Adicionalmente, en 1996 la Corte Internacional ratificó esta posición diciendo:«Salvo la existencia de una norma de Derecho Internacional que lo permita, el Estado no puede ejercer su poder en el territorio de otro Estado. La premisa básica según el Derecho Internacional para establecer las competencias legislativa y jurisdiccional radica en la territorialidad». No hay ningún tratado ni norma de derecho internacional que haya autorizado la jurisdicción de España.

Por otra parte, la última actividad de Garzón de exigir la presencia en España del general Pinochet para acreditar a los abogados que deben representarlo es verdaderamente una irresponsable jugarreta y un escarnio de la justicia.

Al margen de la poca seriedad de la acción de este juez tan atípico, su pretensión implica una violación flagrante del derecho al debido proceso que tiene el general Pinochet y que está consagrado en el Pacto de Derechos Civiles y Políticos. Además, representa una denegación de justicia de los tribunales españoles, lo que, a su vez, constituye igualmente un ilícito internacional.

Es sabido que el Derecho Internacional atribuye responsabilidad a un Estado por los ilícitos en que incurren sus poderes. La responsabilidad del Estado español está pues comprometida por los ilícitos de Garzón.

Para resolver el problema de la jurisdicción, el gobierno chileno ha invocado el artículo 30 de la Convención contra la Tortura, que de manera imperativa dice: «Las controversias entre dos o más Estados parte con respecto a la interpretación o aplicación de la presente convención, que no puedan solucionarse mediante negociación, se someterán a arbitraje a petición de uno de ellos».

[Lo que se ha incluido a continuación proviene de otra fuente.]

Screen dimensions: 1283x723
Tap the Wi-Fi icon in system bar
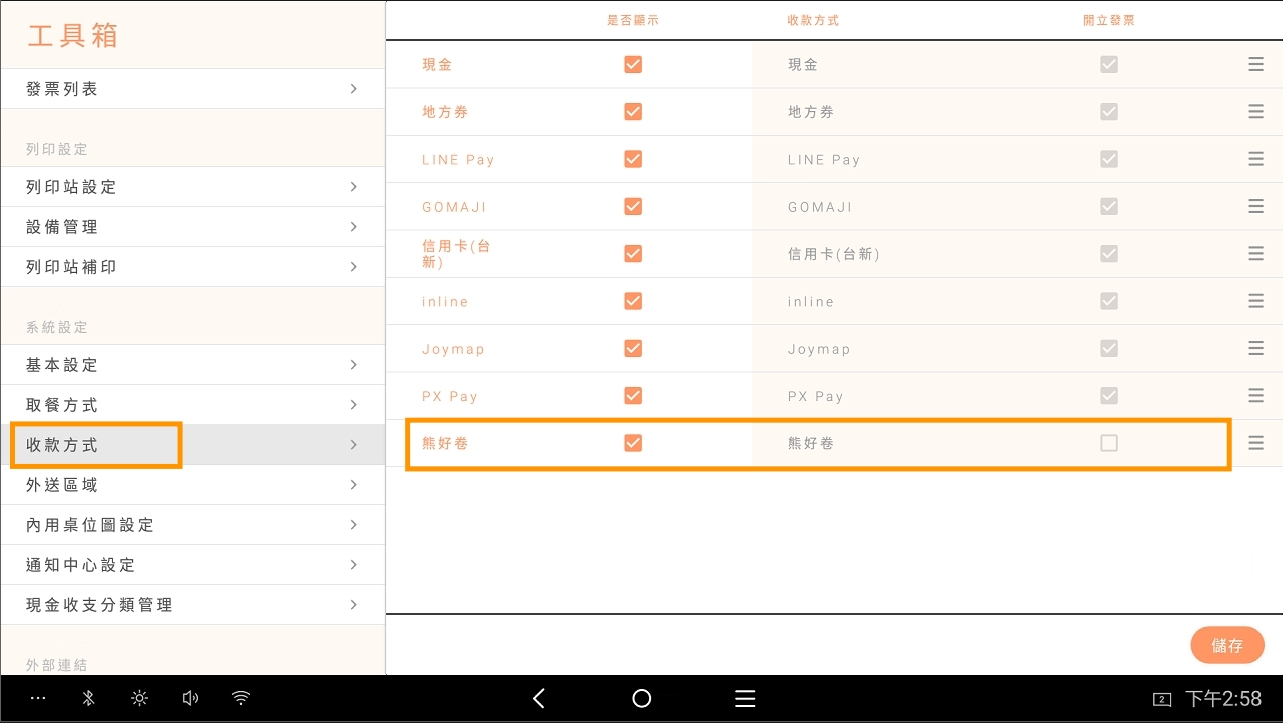241,699
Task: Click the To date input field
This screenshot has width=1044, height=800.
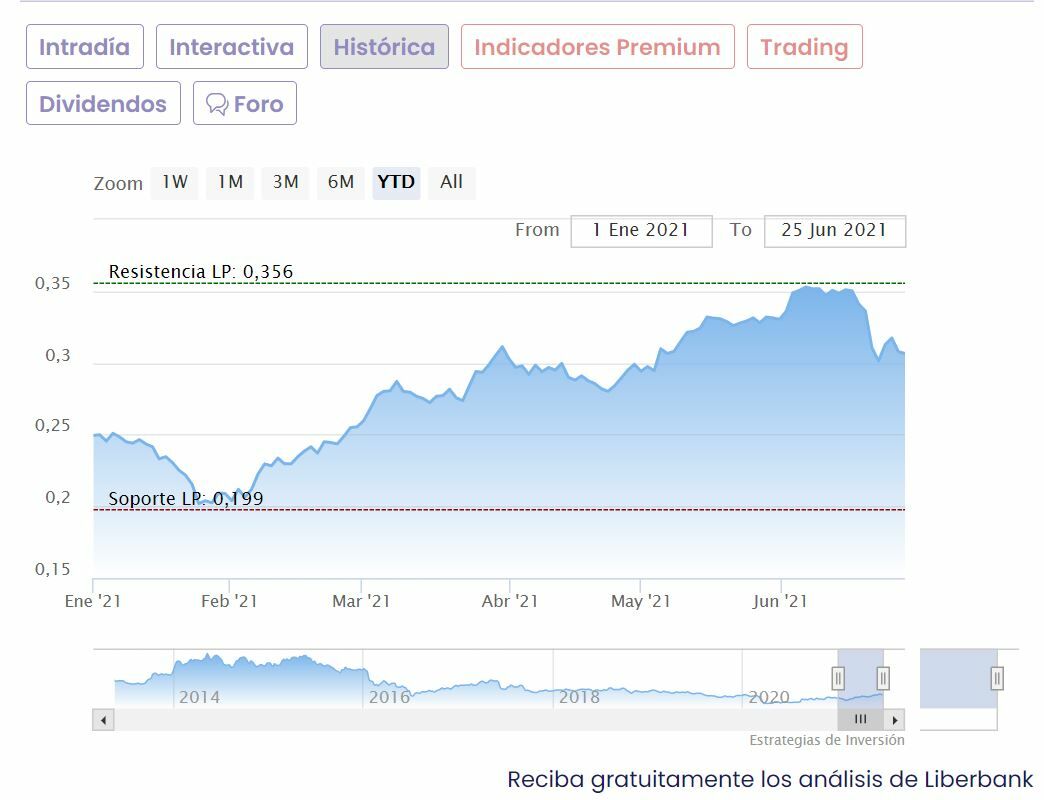Action: pos(834,230)
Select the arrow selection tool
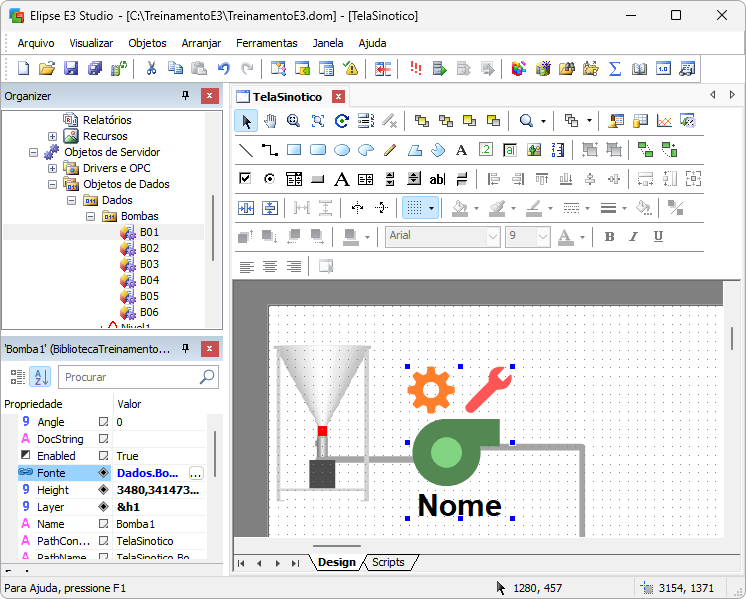 [246, 121]
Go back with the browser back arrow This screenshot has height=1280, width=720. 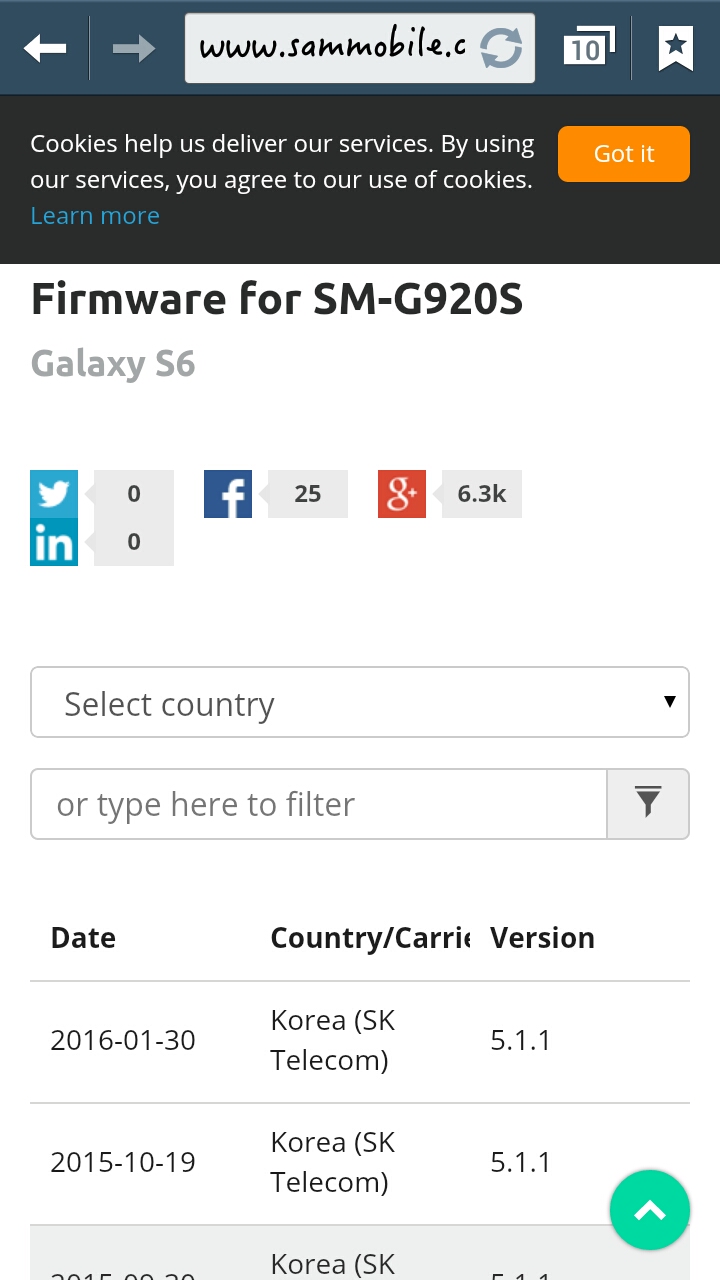(45, 47)
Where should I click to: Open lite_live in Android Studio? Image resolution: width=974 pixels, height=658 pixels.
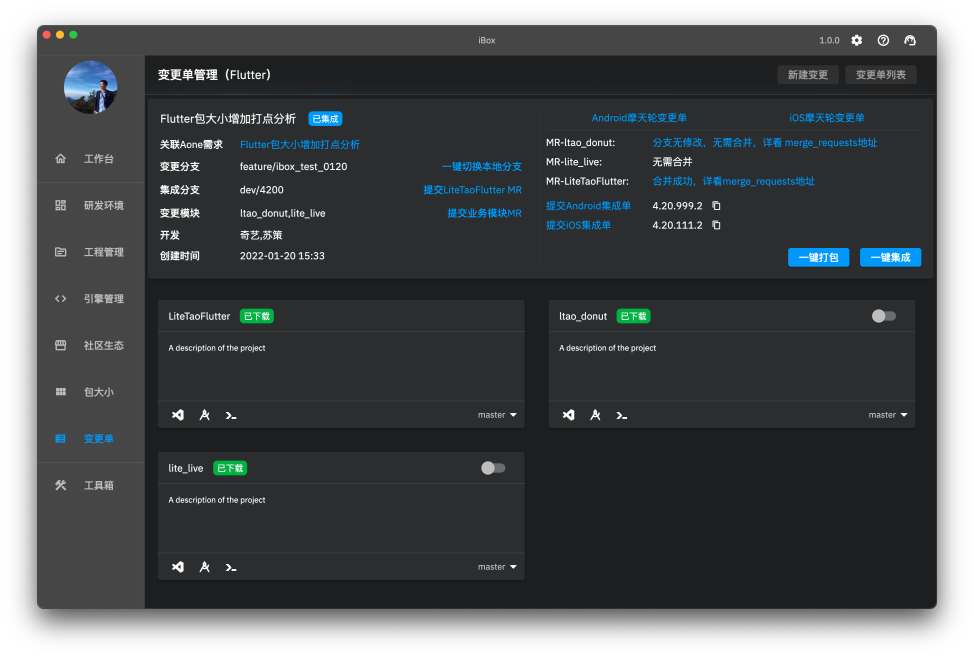pyautogui.click(x=204, y=567)
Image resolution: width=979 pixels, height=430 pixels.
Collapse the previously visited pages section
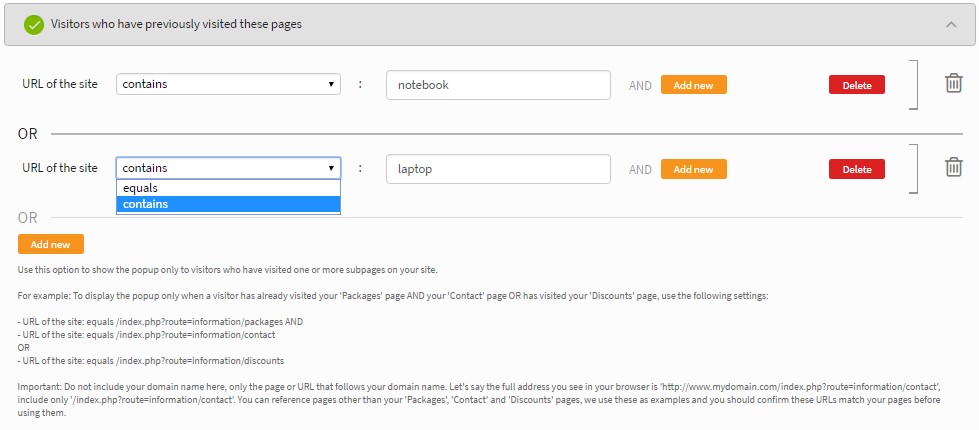[x=951, y=25]
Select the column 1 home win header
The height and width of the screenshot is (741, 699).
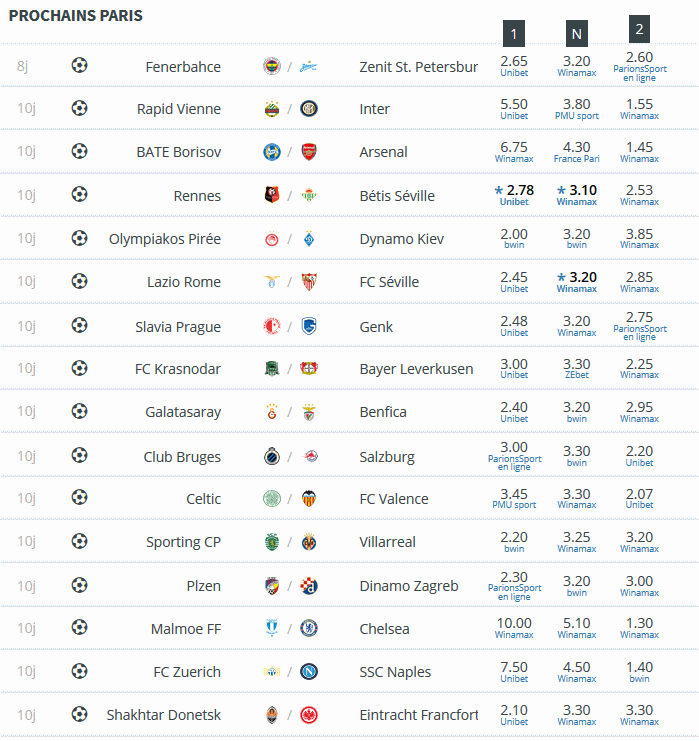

La Convención no abre una alternativa para España. Se trata de un compromiso suscrito por un plenipotenciario español que compromete la fe de ese Estado. Por ello, la declaración de Matutes es desconcertante porque oculta simplemente la voluntad de desconocer obligaciones internacionales contraídas. Pero hay más. Matutes, en una actitud muy equívoca, ha pretendido invocar normas internas españolas para no aceptar el arbitraje. Tal argumento representa un nuevo agravio al Derecho internacional.

Todo esto refleja un cuadro no sólo anormal de nuestras relaciones con España, sino francamente inamistosas. No comparto la idea de que la respuesta a esa anormalidad sea la ruptura de las relacionas diplomáticas. En el mundo actual, precisamente los países que tienen controversias agudas necesitan mantener vivo el instrumento de sus relaciones diplomáticas. Sin embargo, la diplomacia tiene símbolos, lenguajes y mensajes. Y es necesario señalar a España que estamos agraviados. El estado de cosas existente no justifica la presencia de un embajador como jefe de la misión de Chile en Madrid. Nuestra misión debe ser rebajada a nivel de encargado de negocios y retirar sin plazo al embajador de Chile en España.

El rebajar el nivel de nuestra misión en Madrid es un imperativo de dignidad. Hay, además, otra conclusión que es obvia. La conducta del gobierno español y la conducta de Garzón confirman que en España no hay ninguna posibilidad de dar un trato justo al general Pinochet.